Os holandeses também marcaram presença na Ilha Grande, no início do século XVII. Registraram-se alguns conflitos entre holandeses e mestiços índios-portugueses que habitavam a Ilha. Os holandeses deixaram herança genética na ilha, o que pode ser observada pela presença de nativos com alguns traços índios, olhos azuis e cabelos loiros. Com a invasão holandesa no norte do Brasil, a freqüência daqueles navios tornou-se rara na baía da Ilha Grande.

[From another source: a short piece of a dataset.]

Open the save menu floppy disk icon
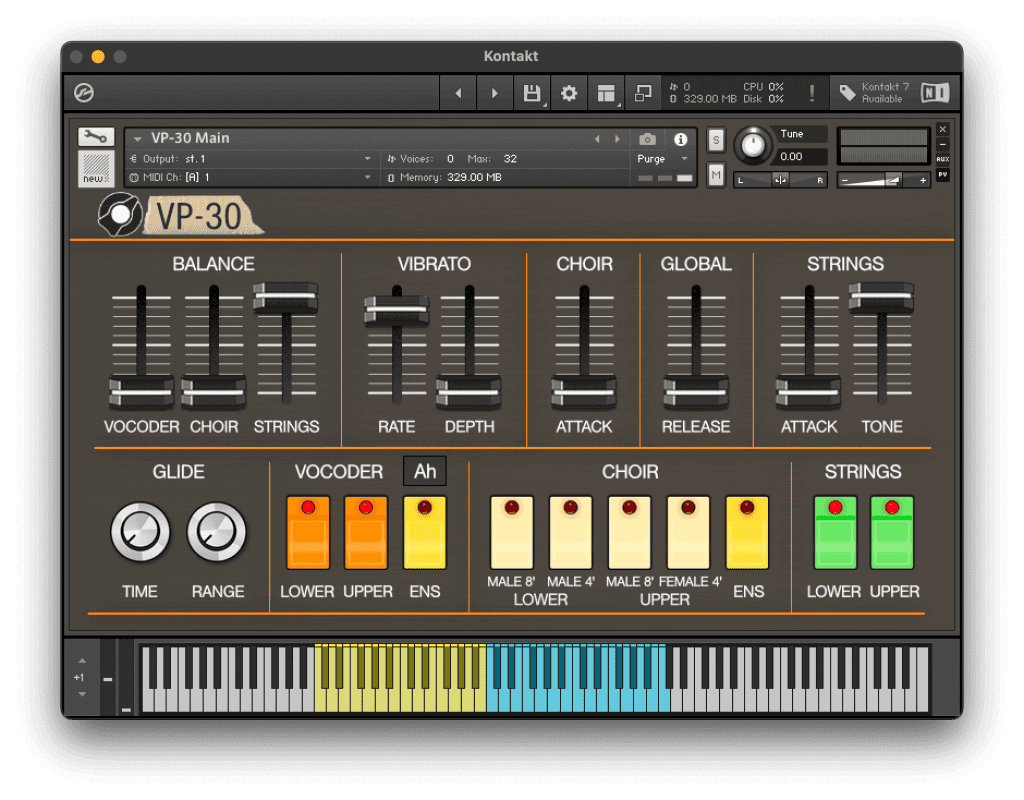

Depois dos holandeses que tiveram passagem curta pela Ilha Grande, vieram os franceses, no início do século XVIII e por 17 anos (1701 - 1718) . Um dos pontos de interesse dos corsários franceses pela Ilha Grande, residia no fato da ilha ser vizinha à Paraty, porto marítimo de escoamento do ouro extraído das minas gerais; a inexistência de fortificações e de tropas; abundância de lenha e água, além do que, preferiam a Ilha Grande para se refrescarem, pois a geografia dela apresentava, ante qualquer surpresa,uma melhor possibilidade de fuga. Existem registros de que vários navios carregados de mercadoria de origem francesa, principalmente de tecidos, descarregaram na Ilha Grande, precisamente nas enseadas das Palmas, Abraão e Sítio Forte.”